Activity
Each record must be reproduced exactly as it is shown.
______________________________
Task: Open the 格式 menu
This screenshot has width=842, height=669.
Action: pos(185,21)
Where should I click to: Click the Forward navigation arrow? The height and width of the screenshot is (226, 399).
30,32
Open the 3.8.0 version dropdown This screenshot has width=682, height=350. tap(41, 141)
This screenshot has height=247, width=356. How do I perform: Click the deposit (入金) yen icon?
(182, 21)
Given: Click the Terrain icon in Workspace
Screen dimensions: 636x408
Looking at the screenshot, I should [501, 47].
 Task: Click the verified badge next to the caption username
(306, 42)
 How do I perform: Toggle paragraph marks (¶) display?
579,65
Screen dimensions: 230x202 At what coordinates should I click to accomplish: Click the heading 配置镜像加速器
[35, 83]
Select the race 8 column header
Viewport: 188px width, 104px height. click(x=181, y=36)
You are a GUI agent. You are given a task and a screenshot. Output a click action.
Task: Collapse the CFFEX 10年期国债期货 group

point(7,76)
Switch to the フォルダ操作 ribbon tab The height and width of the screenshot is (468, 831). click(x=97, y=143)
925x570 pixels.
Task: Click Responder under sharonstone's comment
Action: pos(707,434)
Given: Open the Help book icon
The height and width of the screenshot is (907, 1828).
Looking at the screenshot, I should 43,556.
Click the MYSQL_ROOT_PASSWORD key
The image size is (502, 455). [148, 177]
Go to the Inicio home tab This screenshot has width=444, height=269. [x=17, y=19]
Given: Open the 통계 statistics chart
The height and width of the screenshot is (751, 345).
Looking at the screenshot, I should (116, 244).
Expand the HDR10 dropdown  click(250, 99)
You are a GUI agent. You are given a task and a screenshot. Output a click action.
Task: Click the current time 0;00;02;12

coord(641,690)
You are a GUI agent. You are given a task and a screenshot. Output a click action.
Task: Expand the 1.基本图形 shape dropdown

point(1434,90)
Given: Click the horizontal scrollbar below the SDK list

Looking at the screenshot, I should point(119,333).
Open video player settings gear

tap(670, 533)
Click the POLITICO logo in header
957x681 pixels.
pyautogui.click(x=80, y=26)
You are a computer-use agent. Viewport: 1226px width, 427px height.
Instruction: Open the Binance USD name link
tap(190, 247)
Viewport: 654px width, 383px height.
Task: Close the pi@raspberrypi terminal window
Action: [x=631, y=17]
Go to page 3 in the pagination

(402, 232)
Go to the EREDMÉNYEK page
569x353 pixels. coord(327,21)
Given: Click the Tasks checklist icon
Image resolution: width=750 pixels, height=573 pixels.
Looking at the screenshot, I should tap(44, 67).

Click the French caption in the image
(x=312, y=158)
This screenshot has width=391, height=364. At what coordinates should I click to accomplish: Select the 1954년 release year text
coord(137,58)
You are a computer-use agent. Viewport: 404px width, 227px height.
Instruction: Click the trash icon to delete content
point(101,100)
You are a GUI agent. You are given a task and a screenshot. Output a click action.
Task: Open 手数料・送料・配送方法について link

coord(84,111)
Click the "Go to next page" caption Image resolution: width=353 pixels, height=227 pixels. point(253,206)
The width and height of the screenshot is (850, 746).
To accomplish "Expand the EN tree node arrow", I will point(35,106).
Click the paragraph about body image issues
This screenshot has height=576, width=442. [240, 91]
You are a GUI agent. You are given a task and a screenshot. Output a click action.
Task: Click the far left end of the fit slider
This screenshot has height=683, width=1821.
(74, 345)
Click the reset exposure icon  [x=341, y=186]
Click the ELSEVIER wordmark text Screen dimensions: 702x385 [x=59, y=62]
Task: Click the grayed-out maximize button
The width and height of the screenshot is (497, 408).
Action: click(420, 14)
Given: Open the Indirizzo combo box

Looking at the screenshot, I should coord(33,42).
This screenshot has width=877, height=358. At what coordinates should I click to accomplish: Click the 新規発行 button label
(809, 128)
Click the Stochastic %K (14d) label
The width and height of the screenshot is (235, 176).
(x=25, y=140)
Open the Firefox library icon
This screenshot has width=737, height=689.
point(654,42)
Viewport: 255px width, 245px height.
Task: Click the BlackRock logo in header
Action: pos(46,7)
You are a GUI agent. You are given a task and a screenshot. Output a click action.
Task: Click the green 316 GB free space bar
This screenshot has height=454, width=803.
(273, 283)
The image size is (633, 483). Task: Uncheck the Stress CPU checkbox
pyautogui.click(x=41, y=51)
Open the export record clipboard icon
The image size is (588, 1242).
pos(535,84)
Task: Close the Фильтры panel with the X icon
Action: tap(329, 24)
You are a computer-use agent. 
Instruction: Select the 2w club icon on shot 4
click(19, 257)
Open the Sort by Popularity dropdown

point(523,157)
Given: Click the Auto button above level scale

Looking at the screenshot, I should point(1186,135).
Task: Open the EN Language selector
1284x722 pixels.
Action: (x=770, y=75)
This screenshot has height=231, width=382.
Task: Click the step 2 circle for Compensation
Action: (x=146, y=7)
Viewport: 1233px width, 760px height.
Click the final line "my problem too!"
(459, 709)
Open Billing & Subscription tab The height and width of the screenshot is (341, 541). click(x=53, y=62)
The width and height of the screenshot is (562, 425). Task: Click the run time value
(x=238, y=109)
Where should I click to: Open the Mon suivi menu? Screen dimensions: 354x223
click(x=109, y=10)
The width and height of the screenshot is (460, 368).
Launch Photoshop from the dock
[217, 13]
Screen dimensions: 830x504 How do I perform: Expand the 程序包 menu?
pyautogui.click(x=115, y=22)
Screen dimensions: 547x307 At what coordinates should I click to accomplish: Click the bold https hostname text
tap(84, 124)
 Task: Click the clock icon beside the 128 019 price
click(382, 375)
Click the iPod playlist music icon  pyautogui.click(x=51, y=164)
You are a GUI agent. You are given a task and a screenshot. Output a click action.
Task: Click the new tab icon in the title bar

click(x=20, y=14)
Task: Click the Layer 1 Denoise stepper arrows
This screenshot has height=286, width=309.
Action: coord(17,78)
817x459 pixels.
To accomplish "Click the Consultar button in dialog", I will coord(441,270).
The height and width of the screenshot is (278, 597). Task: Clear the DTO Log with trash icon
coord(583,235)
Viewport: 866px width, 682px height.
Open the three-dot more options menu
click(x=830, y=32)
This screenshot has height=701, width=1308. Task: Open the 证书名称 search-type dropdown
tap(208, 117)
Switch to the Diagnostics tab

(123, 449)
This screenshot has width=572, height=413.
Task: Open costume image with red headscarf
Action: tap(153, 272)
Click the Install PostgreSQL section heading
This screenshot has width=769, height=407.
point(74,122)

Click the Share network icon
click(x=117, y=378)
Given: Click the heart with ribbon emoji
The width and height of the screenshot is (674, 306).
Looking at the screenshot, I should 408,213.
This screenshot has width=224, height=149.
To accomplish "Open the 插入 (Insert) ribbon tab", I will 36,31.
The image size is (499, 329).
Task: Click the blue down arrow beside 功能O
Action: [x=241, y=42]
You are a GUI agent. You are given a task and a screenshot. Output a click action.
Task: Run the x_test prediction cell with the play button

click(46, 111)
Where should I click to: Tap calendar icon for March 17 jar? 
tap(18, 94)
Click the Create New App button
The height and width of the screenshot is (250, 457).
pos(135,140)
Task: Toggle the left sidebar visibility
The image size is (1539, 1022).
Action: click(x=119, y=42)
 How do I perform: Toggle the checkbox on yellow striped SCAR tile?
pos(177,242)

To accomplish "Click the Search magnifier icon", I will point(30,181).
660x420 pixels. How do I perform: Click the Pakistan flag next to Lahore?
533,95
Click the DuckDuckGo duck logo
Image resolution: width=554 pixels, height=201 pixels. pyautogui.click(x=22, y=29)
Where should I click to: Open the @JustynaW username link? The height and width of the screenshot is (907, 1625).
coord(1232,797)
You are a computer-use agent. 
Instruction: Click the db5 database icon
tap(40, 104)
______________________________
The answer
Task: Open the 格式 menu
This screenshot has width=842, height=669.
Action: pos(185,21)
Where should I click to: Click the Forward navigation arrow? The height and width of the screenshot is (226, 399).
30,32
Open the 3.8.0 version dropdown This screenshot has width=682, height=350. tap(41, 141)
This screenshot has height=247, width=356. How do I perform: Click the deposit (入金) yen icon?
(182, 21)
Given: Click the Terrain icon in Workspace
Screen dimensions: 636x408
Looking at the screenshot, I should [501, 47].
 Task: Click the verified badge next to the caption username
(306, 42)
 How do I perform: Toggle paragraph marks (¶) display?
579,65
Screen dimensions: 230x202 At what coordinates should I click to accomplish: Click the heading 配置镜像加速器
[35, 83]
Select the race 8 column header
Viewport: 188px width, 104px height. click(x=181, y=36)
You are a GUI agent. You are given a task and a screenshot. Output a click action.
Task: Collapse the CFFEX 10年期国债期货 group

point(7,76)
Switch to the フォルダ操作 ribbon tab The height and width of the screenshot is (468, 831). click(x=97, y=143)
925x570 pixels.
Task: Click Responder under sharonstone's comment
Action: pos(707,434)
Given: Open the Help book icon
The height and width of the screenshot is (907, 1828).
Looking at the screenshot, I should 43,556.
Click the MYSQL_ROOT_PASSWORD key
The image size is (502, 455). [148, 177]
Go to the Inicio home tab This screenshot has width=444, height=269. [x=17, y=19]
Given: Open the 통계 statistics chart
The height and width of the screenshot is (751, 345).
Looking at the screenshot, I should (116, 244).
Expand the HDR10 dropdown  click(250, 99)
You are a GUI agent. You are given a task and a screenshot. Output a click action.
Task: Click the current time 0;00;02;12

coord(641,690)
You are a GUI agent. You are given a task and a screenshot. Output a click action.
Task: Expand the 1.基本图形 shape dropdown

point(1434,90)
Given: Click the horizontal scrollbar below the SDK list

Looking at the screenshot, I should point(119,333).
Open video player settings gear

tap(670, 533)
Click the POLITICO logo in header
957x681 pixels.
pyautogui.click(x=80, y=26)
You are a computer-use agent. Viewport: 1226px width, 427px height.
Instruction: Open the Binance USD name link
tap(190, 247)
Viewport: 654px width, 383px height.
Task: Close the pi@raspberrypi terminal window
Action: [x=631, y=17]
Go to page 3 in the pagination

(402, 232)
Go to the EREDMÉNYEK page
569x353 pixels. coord(327,21)
Given: Click the Tasks checklist icon
Image resolution: width=750 pixels, height=573 pixels.
Looking at the screenshot, I should tap(44, 67).

Click the French caption in the image
(x=312, y=158)
This screenshot has width=391, height=364. At what coordinates should I click to accomplish: Select the 1954년 release year text
coord(137,58)
You are a computer-use agent. Viewport: 404px width, 227px height.
Instruction: Click the trash icon to delete content
point(101,100)
You are a GUI agent. You are given a task and a screenshot. Output a click action.
Task: Open 手数料・送料・配送方法について link

coord(84,111)
Click the "Go to next page" caption Image resolution: width=353 pixels, height=227 pixels. point(253,206)
The width and height of the screenshot is (850, 746).
To accomplish "Expand the EN tree node arrow", I will point(35,106).
Click the paragraph about body image issues
This screenshot has height=576, width=442. [240, 91]
You are a GUI agent. You are given a task and a screenshot. Output a click action.
Task: Click the far left end of the fit slider
This screenshot has height=683, width=1821.
(74, 345)
Click the reset exposure icon  [x=341, y=186]
Click the ELSEVIER wordmark text Screen dimensions: 702x385 [x=59, y=62]
Task: Click the grayed-out maximize button
The width and height of the screenshot is (497, 408).
Action: click(420, 14)
Given: Open the Indirizzo combo box

Looking at the screenshot, I should coord(33,42).
This screenshot has width=877, height=358. At what coordinates should I click to accomplish: Click the 新規発行 button label
(809, 128)
Click the Stochastic %K (14d) label
The width and height of the screenshot is (235, 176).
(x=25, y=140)
Open the Firefox library icon
This screenshot has width=737, height=689.
point(654,42)
Viewport: 255px width, 245px height.
Task: Click the BlackRock logo in header
Action: pos(46,7)
You are a GUI agent. You are given a task and a screenshot. Output a click action.
Task: Click the green 316 GB free space bar
This screenshot has height=454, width=803.
(273, 283)
The image size is (633, 483). Task: Uncheck the Stress CPU checkbox
pyautogui.click(x=41, y=51)
Open the export record clipboard icon
The image size is (588, 1242).
pos(535,84)
Task: Close the Фильтры panel with the X icon
Action: tap(329, 24)
You are a computer-use agent. 
Instruction: Select the 2w club icon on shot 4
click(19, 257)
Open the Sort by Popularity dropdown

point(523,157)
Given: Click the Auto button above level scale

Looking at the screenshot, I should point(1186,135).
Task: Open the EN Language selector
1284x722 pixels.
Action: (x=770, y=75)
This screenshot has height=231, width=382.
Task: Click the step 2 circle for Compensation
Action: (x=146, y=7)
Viewport: 1233px width, 760px height.
Click the final line "my problem too!"
(459, 709)
Open Billing & Subscription tab The height and width of the screenshot is (341, 541). click(x=53, y=62)
The width and height of the screenshot is (562, 425). Task: Click the run time value
(x=238, y=109)
Where should I click to: Open the Mon suivi menu? Screen dimensions: 354x223
click(x=109, y=10)
The width and height of the screenshot is (460, 368).
Launch Photoshop from the dock
[217, 13]
Screen dimensions: 830x504 How do I perform: Expand the 程序包 menu?
pyautogui.click(x=115, y=22)
Screen dimensions: 547x307 At what coordinates should I click to accomplish: Click the bold https hostname text
tap(84, 124)
 Task: Click the clock icon beside the 128 019 price
click(382, 375)
Click the iPod playlist music icon  pyautogui.click(x=51, y=164)
You are a GUI agent. You are given a task and a screenshot. Output a click action.
Task: Click the new tab icon in the title bar

click(x=20, y=14)
Task: Click the Layer 1 Denoise stepper arrows
This screenshot has height=286, width=309.
Action: coord(17,78)
817x459 pixels.
To accomplish "Click the Consultar button in dialog", I will coord(441,270).
The height and width of the screenshot is (278, 597). Task: Clear the DTO Log with trash icon
coord(583,235)
Viewport: 866px width, 682px height.
Open the three-dot more options menu
click(x=830, y=32)
This screenshot has height=701, width=1308. Task: Open the 证书名称 search-type dropdown
tap(208, 117)
Switch to the Diagnostics tab

(123, 449)
This screenshot has width=572, height=413.
Task: Open costume image with red headscarf
Action: tap(153, 272)
Click the Install PostgreSQL section heading
This screenshot has width=769, height=407.
point(74,122)

Click the Share network icon
click(x=117, y=378)
Given: Click the heart with ribbon emoji
The width and height of the screenshot is (674, 306).
Looking at the screenshot, I should 408,213.
This screenshot has width=224, height=149.
To accomplish "Open the 插入 (Insert) ribbon tab", I will 36,31.
The image size is (499, 329).
Task: Click the blue down arrow beside 功能O
Action: [x=241, y=42]
You are a GUI agent. You are given a task and a screenshot. Output a click action.
Task: Run the x_test prediction cell with the play button

click(46, 111)
Where should I click to: Tap calendar icon for March 17 jar? 
tap(18, 94)
Click the Create New App button
The height and width of the screenshot is (250, 457).
pos(135,140)
Task: Toggle the left sidebar visibility
The image size is (1539, 1022).
Action: click(x=119, y=42)
 How do I perform: Toggle the checkbox on yellow striped SCAR tile?
pos(177,242)

To accomplish "Click the Search magnifier icon", I will point(30,181).
660x420 pixels. How do I perform: Click the Pakistan flag next to Lahore?
533,95
Click the DuckDuckGo duck logo
Image resolution: width=554 pixels, height=201 pixels. pyautogui.click(x=22, y=29)
Where should I click to: Open the @JustynaW username link? The height and width of the screenshot is (907, 1625).
coord(1232,797)
You are a computer-use agent. 
Instruction: Click the db5 database icon
tap(40, 104)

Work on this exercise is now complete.